Matthew was attached to a group of four traders dealing in the smaller European currencies: the Swiss franc, the lira, the Dutch guilder, the Swedish krona, the peseta, a few others. Between them his four traders mustered six passports, thirteen languages, and a shared passion for dealing.

Matthew’s job was to support the group in any way it wanted. He was meant to forage for information, calculate spreadsheets, run errands, and get the coffees. So far the only job he’d done at all was getting the coffees. He couldn’t stand the trashy coffees from the vending machines, so four times a day he went to the Blue Mountain Coffee Company’s boutique to get the world’s most heavenly cappuccinos at £1.80 a cup. If it weren’t for this unaccustomed service, the traders would have had Matthew fired weeks before. As it was, they rated his survival chances at just about zero. As Luigi Cuneberti, the Swiss-Italian who traded Swiss francs and lire, put it: ‘Matteo, we give you a job when Italy has paid its national debt and the lira is worth more than the dollar.’

That needed to change.

All banks have the same information from Reuters, Bloomberg, Telerate. A million computer screens can be accessed with a few key strokes. Data is updated every second, news reported as it happens. It’s not information that makes the difference but judgement. And judgement requires the right facts in the right format at the right time.

Matthew set to work. He scrolled through the overnight news stories on Reuters, printed off the full list of headlines plus the handful of stories he thought important. Next, he called the bank’s main Far Eastern offices: Tokyo, Hong Kong, Singapore, Sydney. Some markets were quiet, others not. After every call, he made detailed notes.

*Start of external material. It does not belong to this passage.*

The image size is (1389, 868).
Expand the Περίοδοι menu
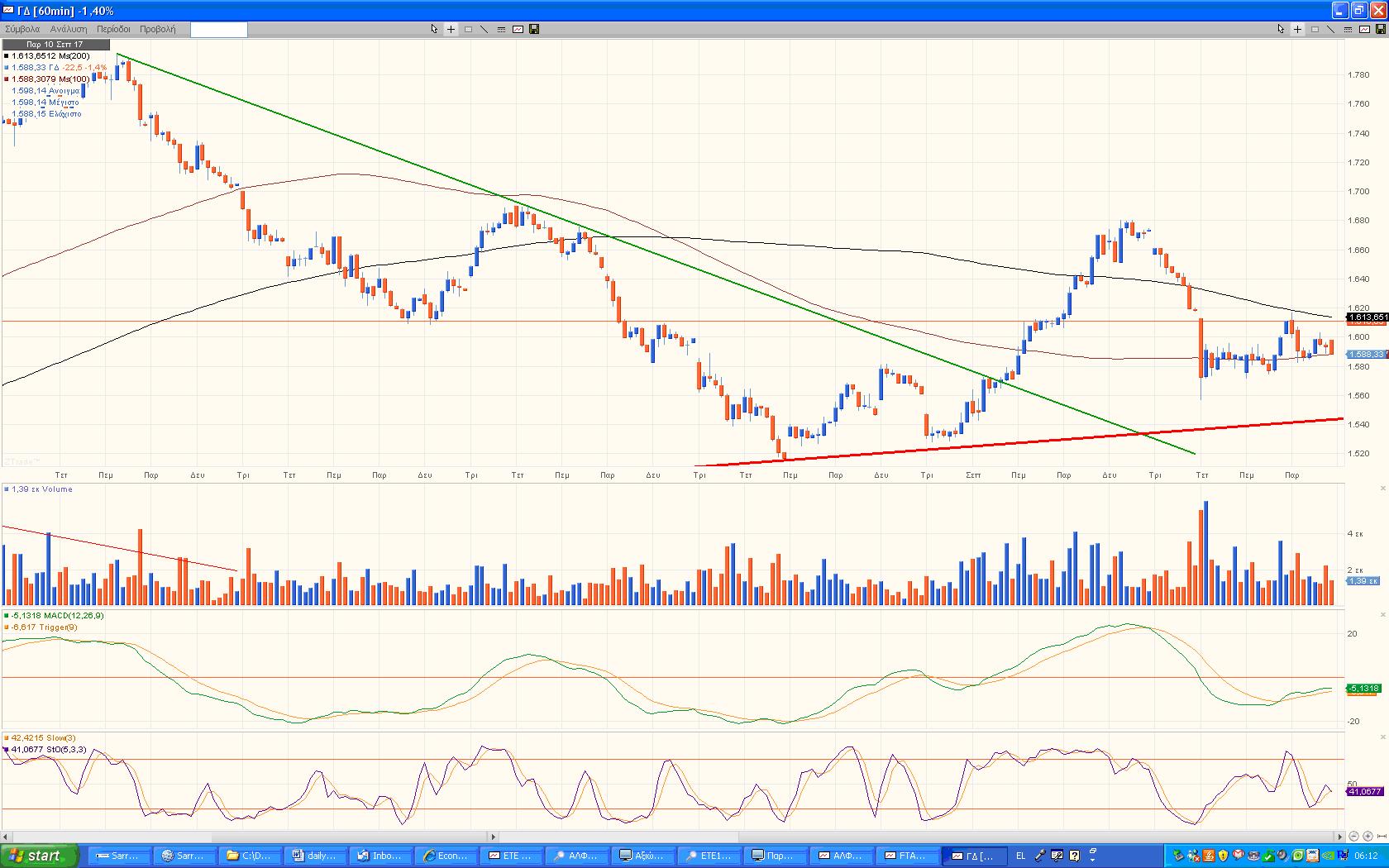113,29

Then, he went out on to the street to an international paper stand, where he bought eight European newspapers plus the European edition of the Wall Street Journal. He wasn’t fluent in any language other than English, but he had spent enough time skiing in Courcheval and Zermatt, enough time in the bars of Tuscany and the beaches of Mallorca, and enough time with girls in all these places to get the gist of what he read. He made clippings of the articles he thought important, and added them to his growing stack.

He looked at his watch. Six forty-five am. He had more to do, but was out of time. He collected up his work and ran it through the copier five times: once for each of his traders, once for himself.

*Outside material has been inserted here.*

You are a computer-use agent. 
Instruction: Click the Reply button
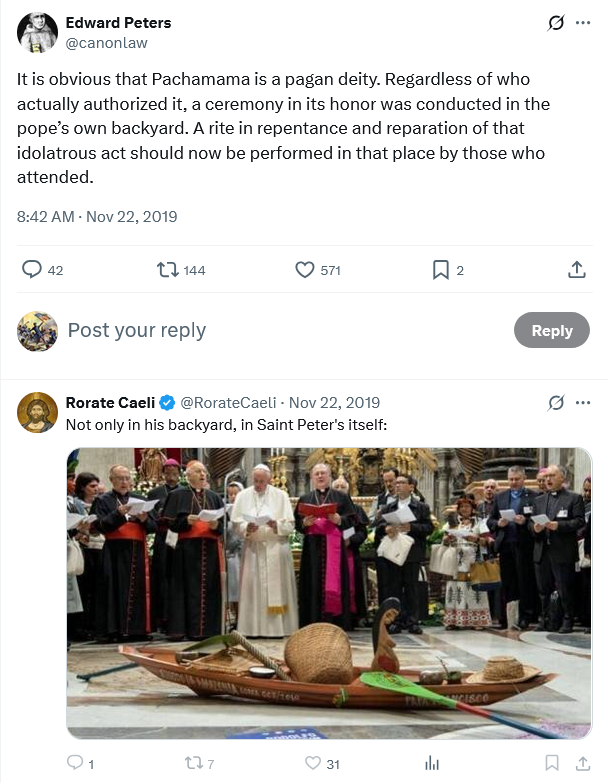click(x=551, y=331)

As the pages copied, Matthew realised three things.

First, he had absorbed a surprising amount since being at the bank, despite his weeks of indolence. Second, there was an almost infinite amount of research he could do. Today’s effort was only a start. And third, he had eight weeks of his summer job remaining. At the end of those weeks, he had to convince Madison not just to hire him, but to hire him right away without waiting for him to complete his degree. That was unheard of. But if Madison turned him down and forced him to return to Cambridge in October, he’d have failed to meet his father’s goal before he’d even started.

6

Through the glass doors at the end of the room, Luigi came in. He exchanged insults with the Italians working in fixed income and blew a kiss at a secretary he was trying to seduce. Then he arrived at his desk, banged down a coffee and bagel, and stared at Matthew.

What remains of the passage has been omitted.